Choosing what not to include in your brand is just as important. If you do not have some of the necessary skills listed in the job posting, instead highlight other skills you have that can compensate. Make sure your social media profiles focus on presenting you positively and truthfully for when employers look at them. Don’t post or say anything you are not 100 percent sure about. When communicating, do not bring up anything controversial or divisive; it is always better to be safe than sorry.
The second step is to brand yourself as the ideal employee. While you must focus on relevant experience, do not neglect chances to present yourself as moldable, hard-working, and professional. Being moldable is important because every company’s day to day functions are different. Showing off an eagerness to learn and the ability to adapt can give you an advantage. To do so, note times when your life was altered and share how you successfully responded.
As for hard-working, no employer is going to hire you if you aren’t going to do the work. Speak about succeeding after facing a challenge and the lessons you learned. Being prepared to speak about this in an interview is invaluable, as it shows your potential employer that you are a dedicated worker while also offering them yet another window into your life.
Professionalism is the last part of appearing as an ideal worker, and is not limited to communication. Being well-spoken and polite is good, but is pointless if you don’t follow through. So dress nicely (better than the person interviewing you), show up early (on time is late) and conduct yourself appropriately. Be energetic and always take the initiative while communicating. Your brand must reflect the values a company stands for, so research every company you are applying to and adapt your brand suitably. It takes only one unprofessional action to doom your chances.

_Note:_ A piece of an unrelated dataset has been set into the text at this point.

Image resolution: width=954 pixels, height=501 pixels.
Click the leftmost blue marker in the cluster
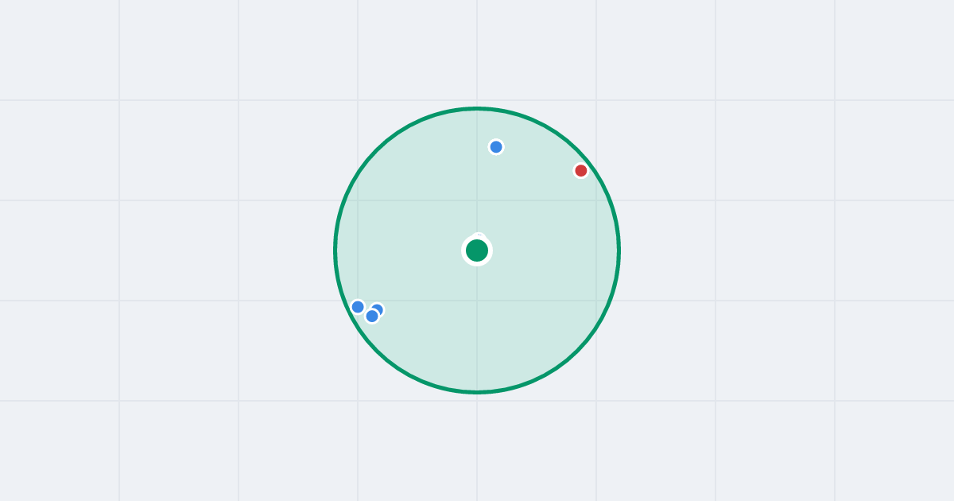358,307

The third facet of your brand is to it make memorable. You will not be the only candidate for a position. When a company is looking over applicants, you need to both measure up to the competition and stick out in their mind. So tell stories, make personal connections, and network. Sell your brand, then hammer it home by refusing to be forgotten.

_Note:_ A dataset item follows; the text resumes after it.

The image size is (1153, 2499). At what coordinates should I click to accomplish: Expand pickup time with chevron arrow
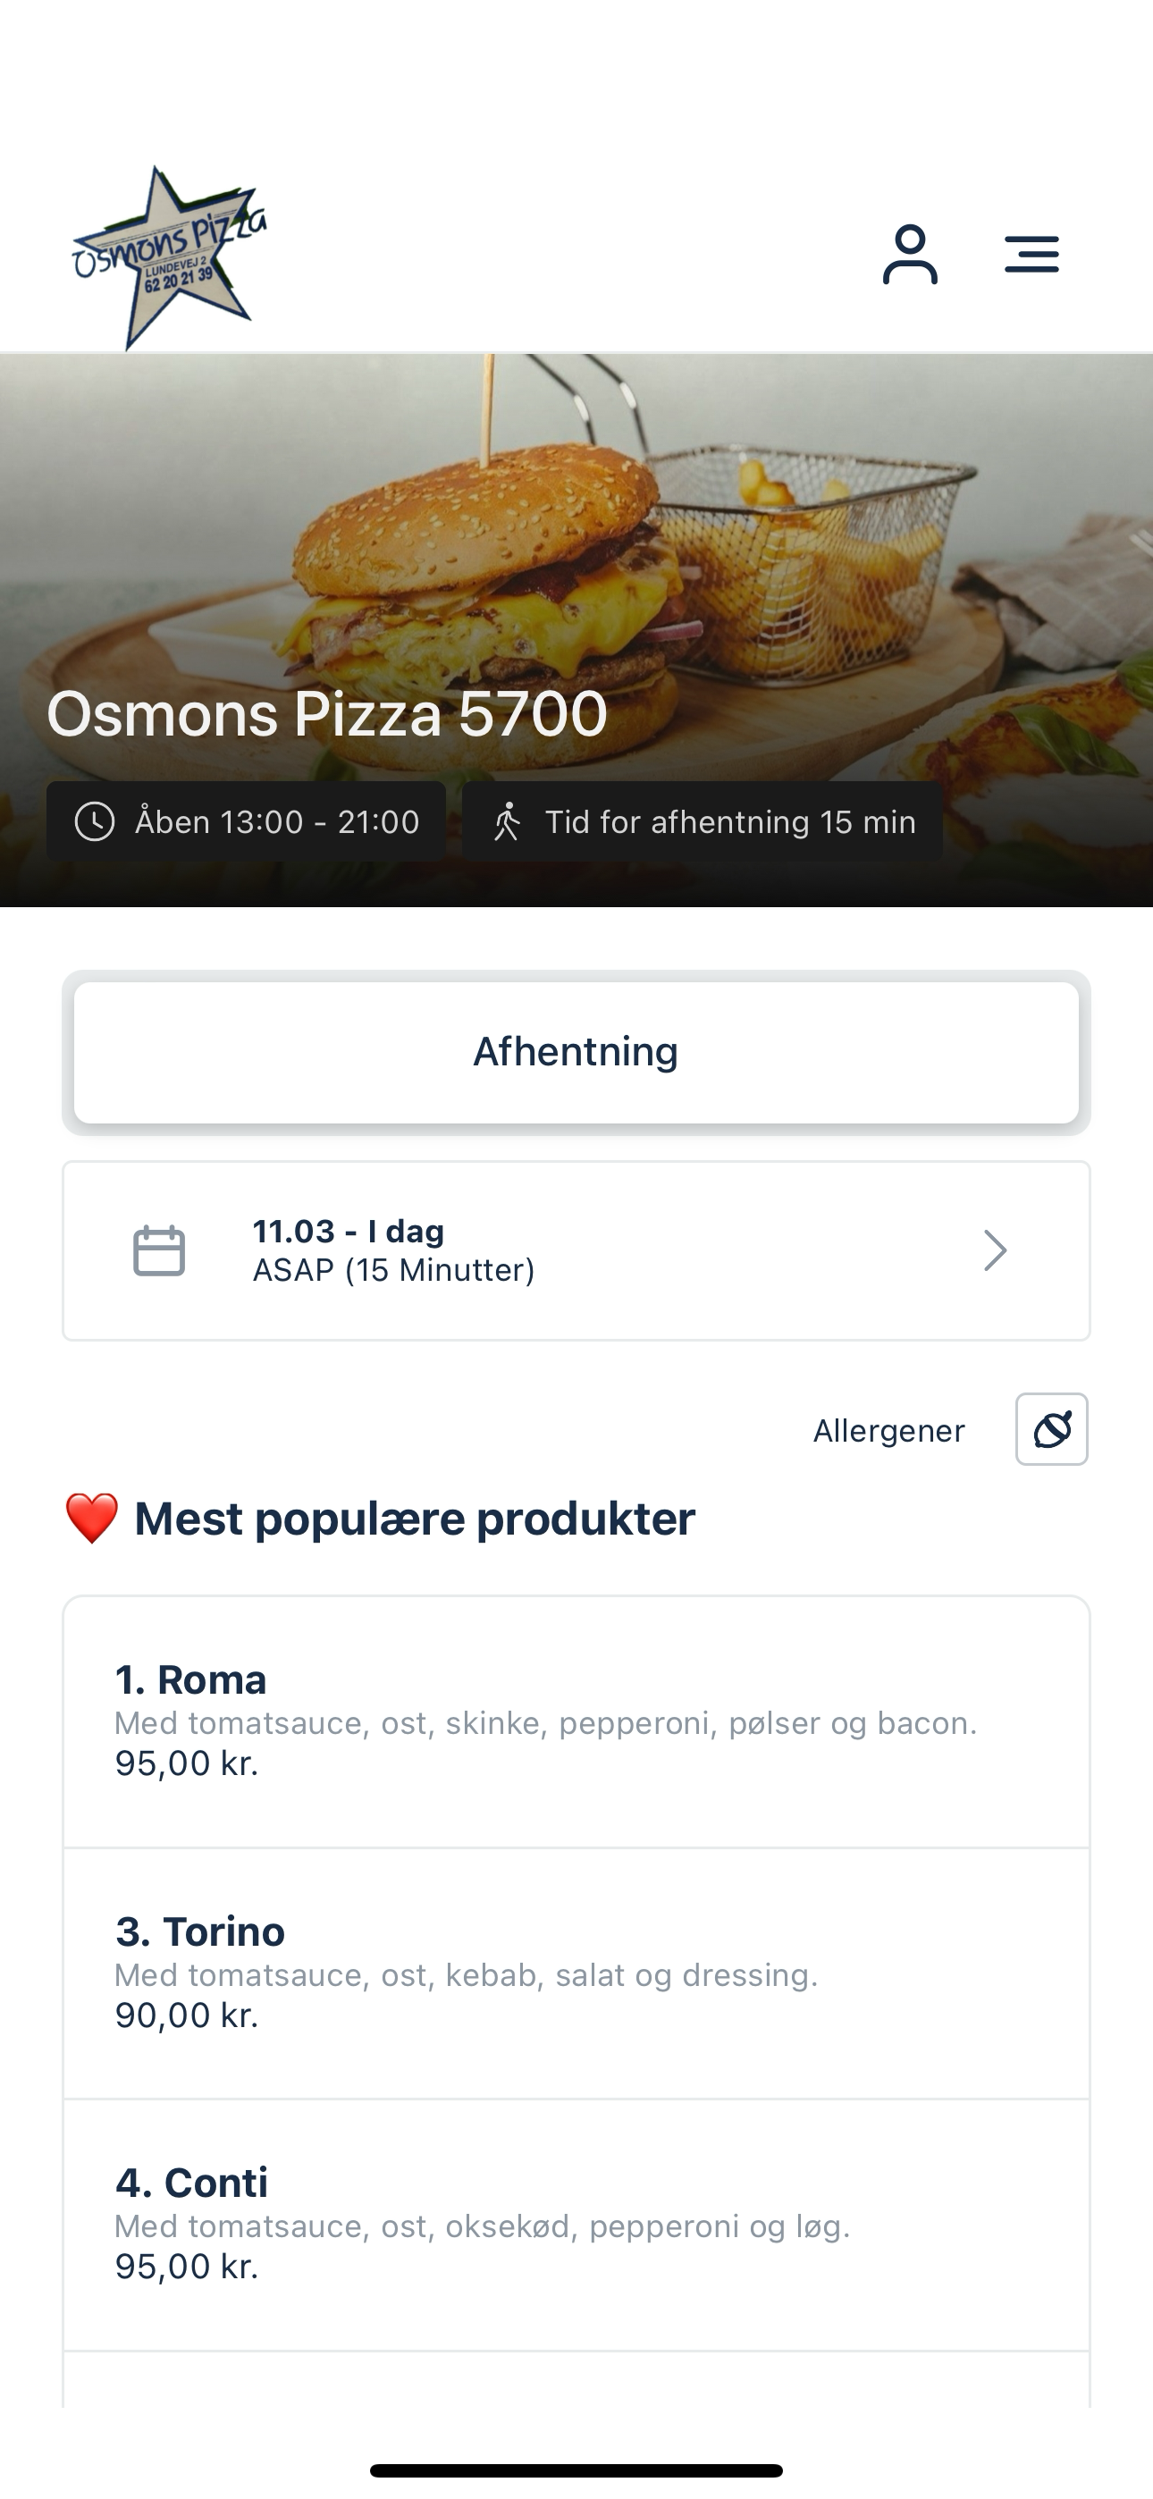pyautogui.click(x=995, y=1250)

My own brand is as follows: I am a simple man from Montana. I love exercising and being outdoors. I use the experience I have from being an officer within my collegiate fraternity to show off my leadership and work ethic. I am polite and professional, but I always make people laugh. I show off my wide variety of interests to prove my adaptability, and I always share stories about playing football to prove my ability to overcome challenges.
Building your own personal brand is integral to your success. It has nothing to do with qualifications and connections, and its success and failure is one of the few facets that you alone can control. Even if you are not the most qualified candidate for a position, a well-thought-out and memorable brand will stick in an employer’s mind, and just may swing a long-shot of an opportunity into the job of your dreams.